Chicago lives this rivalry. A YouTube video walks through how a kid often picks a side because of family, block, and school. It reminds viewers that their only World Series meeting came in 1906 and that interleague play in 1997 turned summer into a yearly city event. The video’s tone is personal. It shows houses with split loyalties, a dinner that goes quiet when the bullpen blows a lead, and a train ride where a cap can spark a joke or a stare. It is a story about place first, baseball second.
Where You Grow Up Decides Your Team
In Chicago, the choice often starts at home. The North Side leans Cubs. The South Side lives White Sox. Many fans say their path was set the day an uncle dropped a cap on their head or a parent told a story about a night game. The video keeps returning to this point. The city map is not just streets and lines. It is a memory book that decides colors, chants, and who gets the last word at a cookout.
That is why this rivalry is never only about standings. Sox fans point to 2005. Cubs fans point to 2016. Both sides feel seen by their team, and both claim a truer version of Chicago. The back and forth gives the series its edge. Even a routine grounder can feel loud when it carries years of family jokes and school hall debates.
Bragging Rights And The Scoreboard
The story on paper is close. The all time tally sits even when you combine the World Series in 1906 with the regular season series that began in 1997. The White Sox took October in 1906 by four to two. Regular season sets have leaned Cubs by a small margin, but the totals move every year and the gap never lasts long. This is why a single week in June can feel huge for a city.
“Everybody knows each one of these games between the Cubs and White Sox are intense. It does not matter if it is Spring Training or during the season, these games mean something.” — Jose Abreu, 2016.
That quote lands because fans in both parks live it. A bunt in the sixth can turn a bar on one side of town into a party and send the other side into silence. It is not just a game. It is the right to talk all summer.
Why Regular Games Feel Like October
The rare part of this feud is the lack of October meetings. The only World Series clash came in 1906, when the Hitless Wonders stunned a 116 win Cubs team. That result still hangs in the air because it is the one time the city settled it on the biggest stage. Every year since then, Chicago pours that energy into regular season games that count the same as any other, yet always feel heavier.

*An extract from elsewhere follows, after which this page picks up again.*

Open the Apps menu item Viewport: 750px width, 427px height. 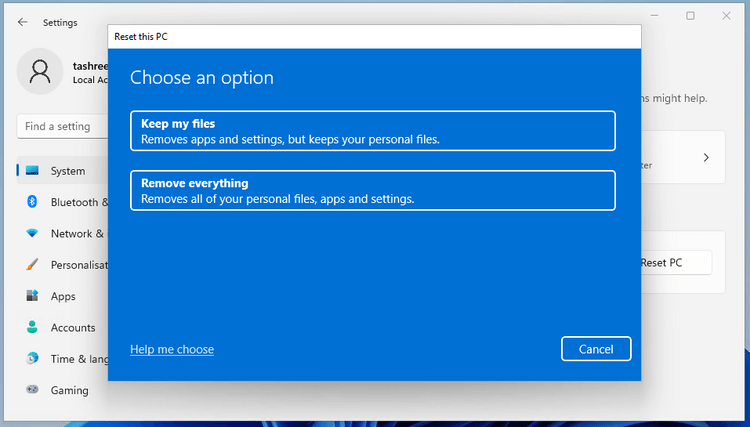63,296
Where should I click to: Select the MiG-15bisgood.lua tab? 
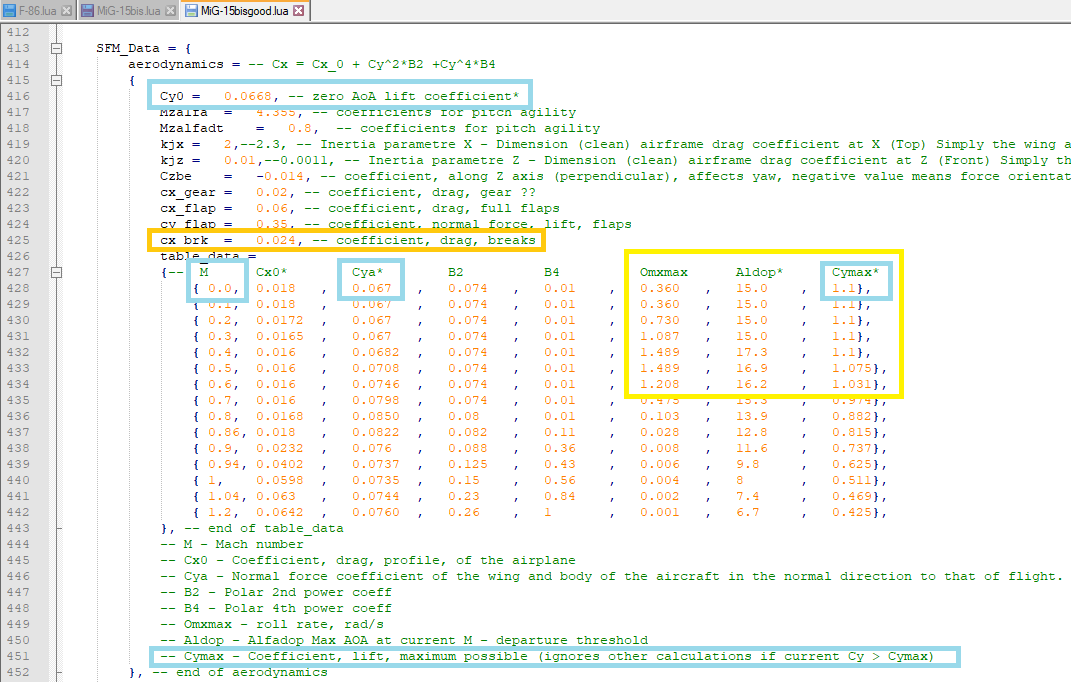point(245,10)
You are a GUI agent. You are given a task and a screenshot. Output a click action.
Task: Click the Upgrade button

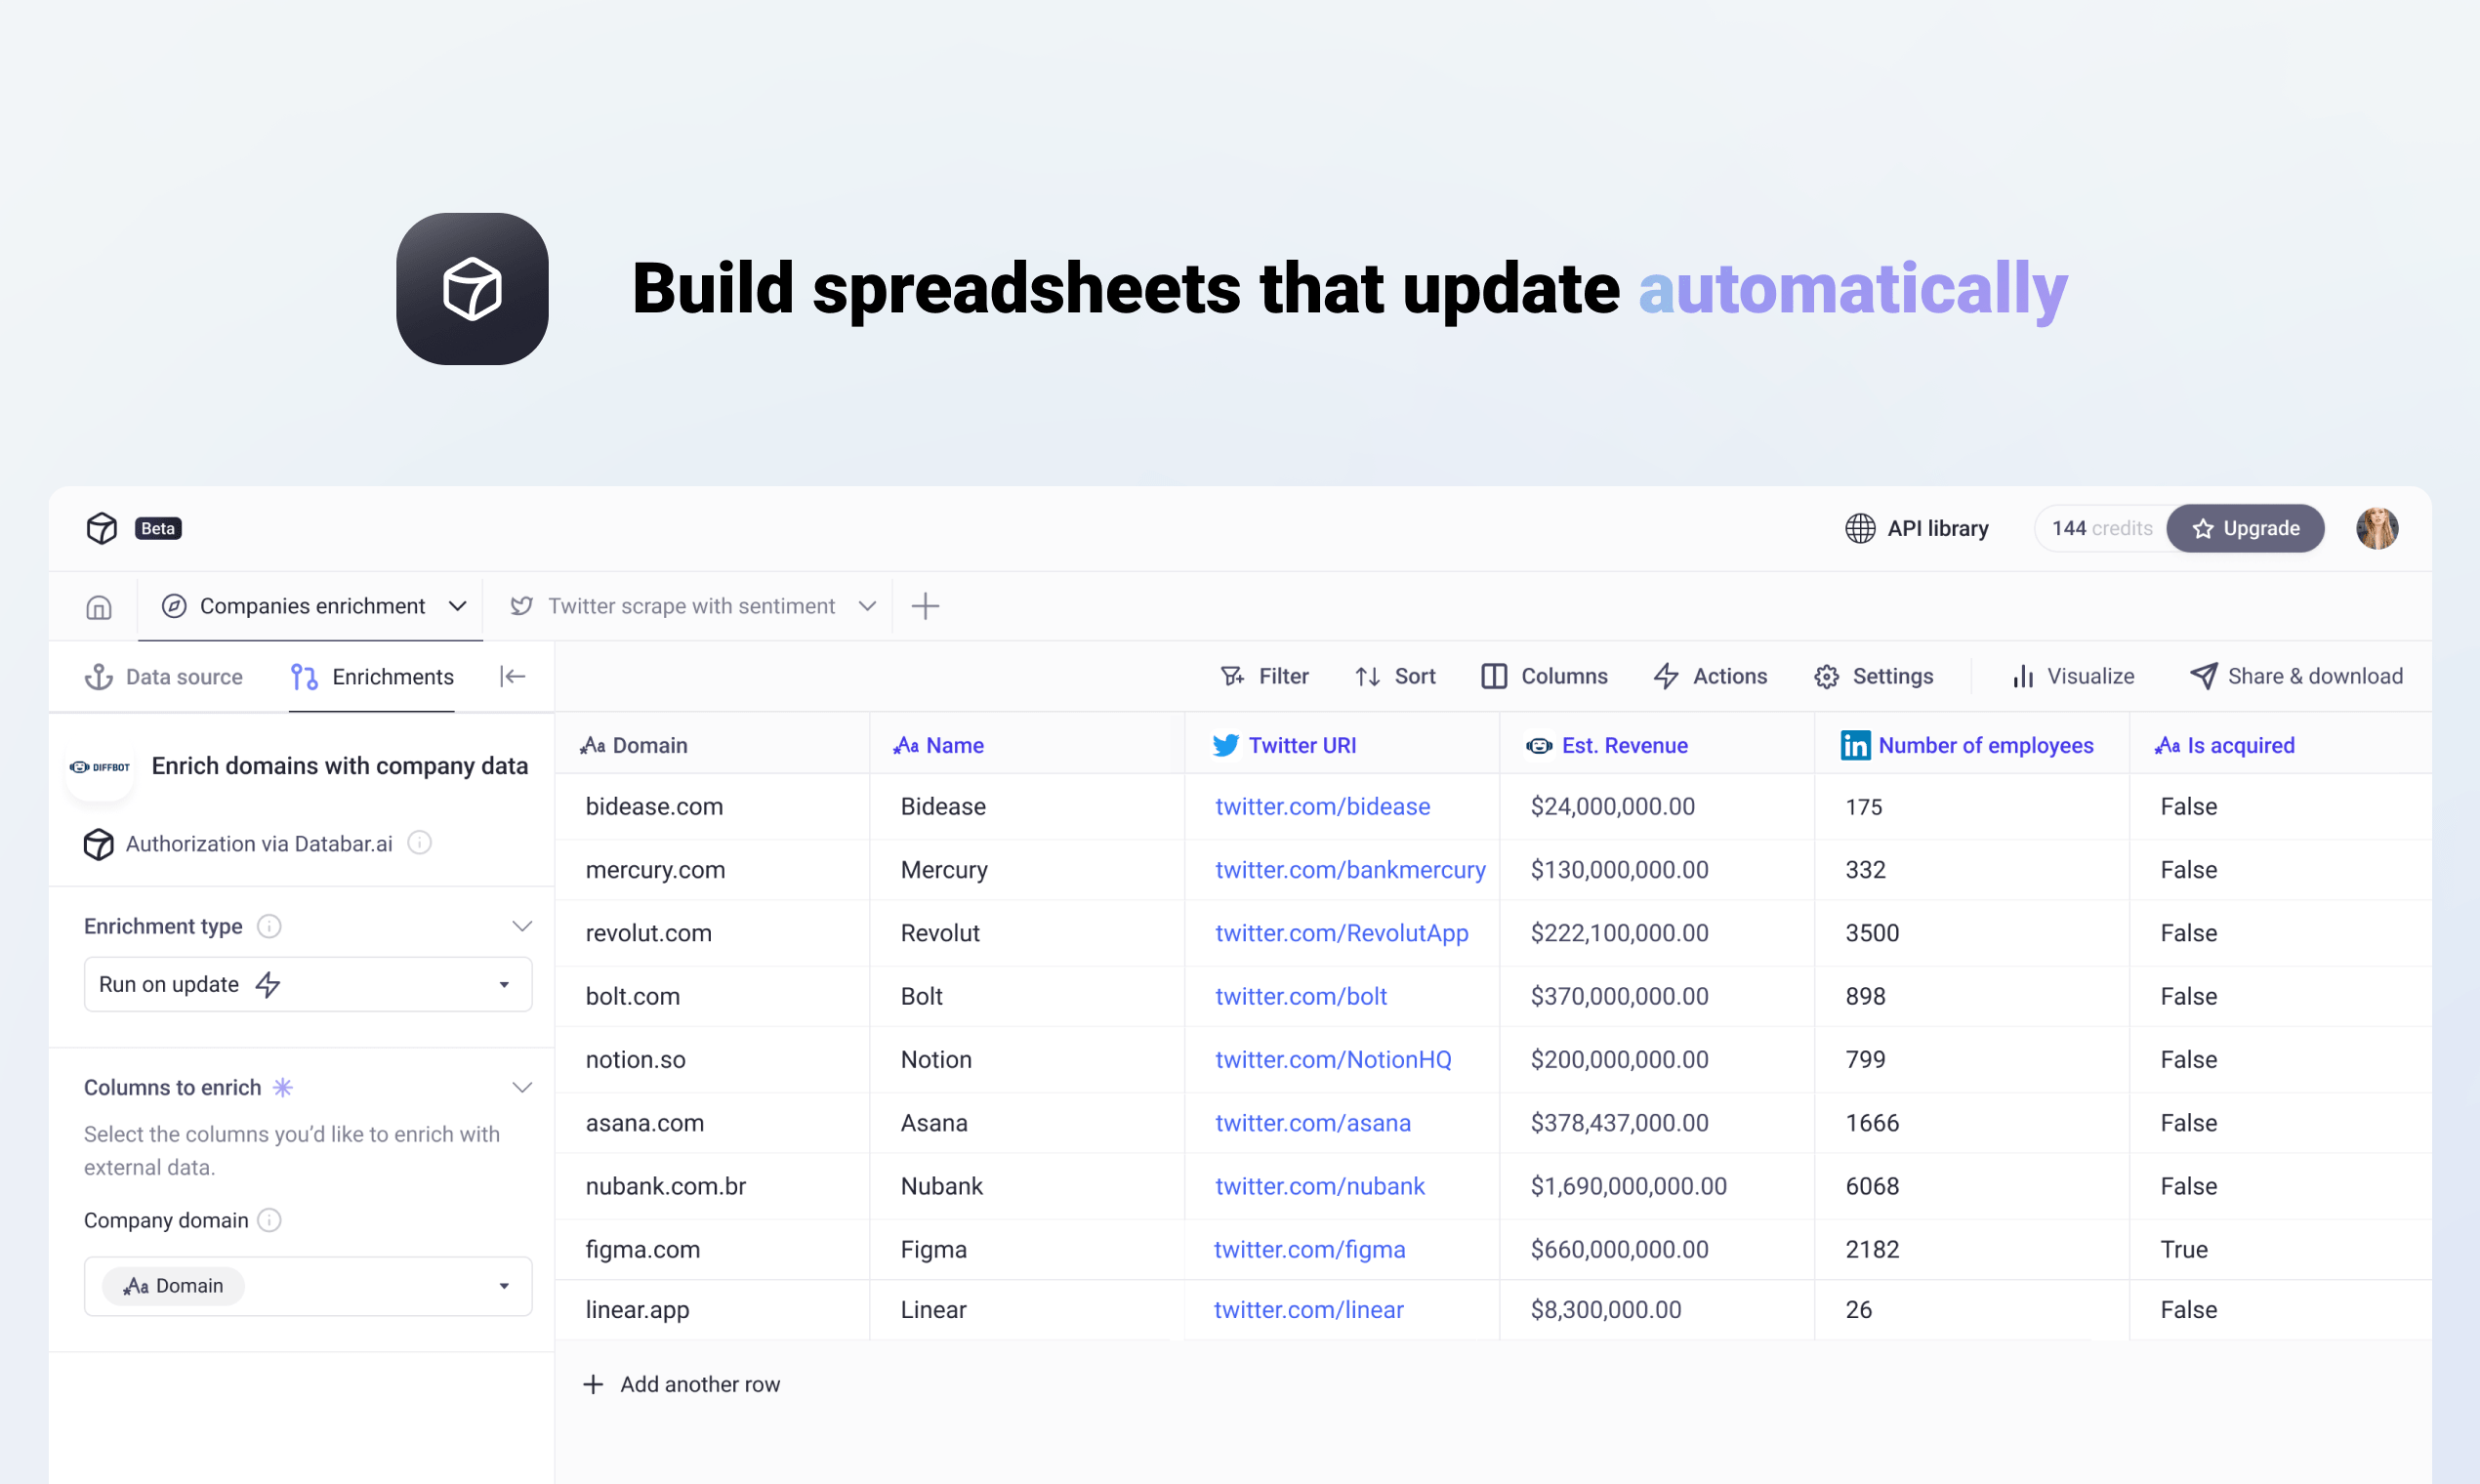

Interleague play began in 1997. That change brought home and home sets that turned June and July into a local holiday. Bars fill early. Families text all day. The winner does not only take a game. The winner takes months of bragging rights. Even in down years, the matchup hums, because no one wants to be quiet at work on Monday. The video captures that feeling. It shows a city where sport, family, and street all meet in a few loud nights.